The Horseracing Integrity and Safety Authority has faced a few tests of its teeth in its first months of racetrack safety regulation, between a lack of compliance on rules in Arizona and the recent, highly-publicized spate of fatalities at the Churchill Downs spring meet.
Up until now, the Thoroughbred Daily News notes, the Authority's response to violations of its racetrack safety rules has largely been a threat to stop the export of a simulcast signal from a track that isn't compliant. The Authority's Lisa Lazarus told reporters last week the group could recommend a track suspend live racing in the midst of a safety crisis like Churchill Downs is experiencing, but it could only shut down simulcast export if there was evidence of a safety rule violation.
Now, at the urging of some of racing's stakeholder groups, the TDN reports that the Authority may be considering rule language that would give it the ability to suspend racing at a facility in the midst of a safety crisis by removing its status as an “accredited” track.

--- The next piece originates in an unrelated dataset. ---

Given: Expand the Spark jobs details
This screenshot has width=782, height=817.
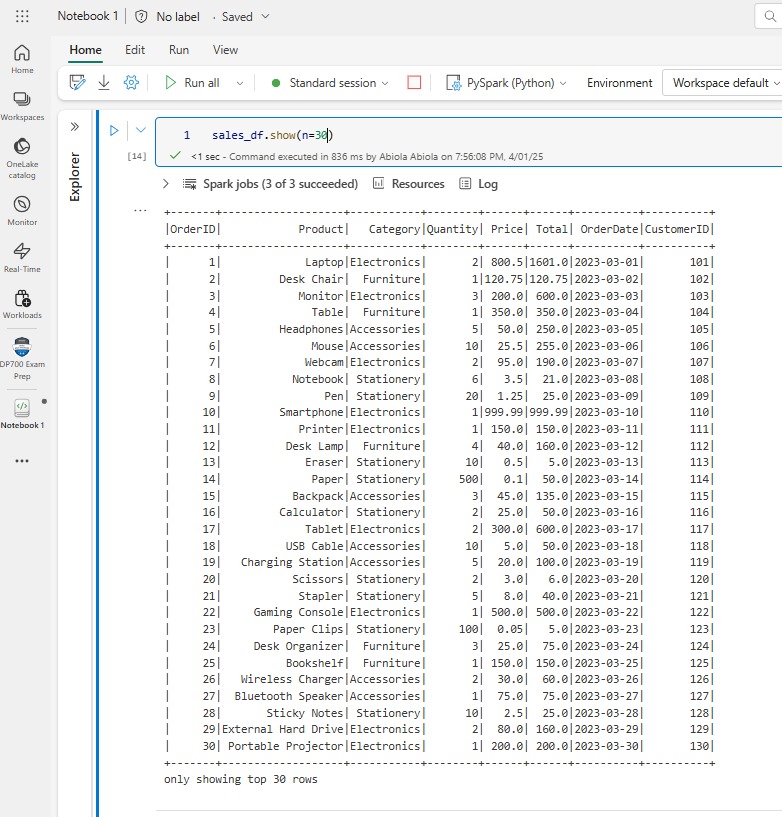Looking at the screenshot, I should click(x=166, y=184).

It remains unclear what the parameters could be for such a decision, however. In the wake of the 2019 fatality spike at Santa Anita, the California Horse Racing Board made a rule allowing it to suspend racing without the required public notice period in the event of a safety emergency. The prospect of such a rule becomes more complex in situations like Churchill's, where there is hitherto no commonality identified between the 12 horses who have died since late April in order to suggest areas of safety improvement.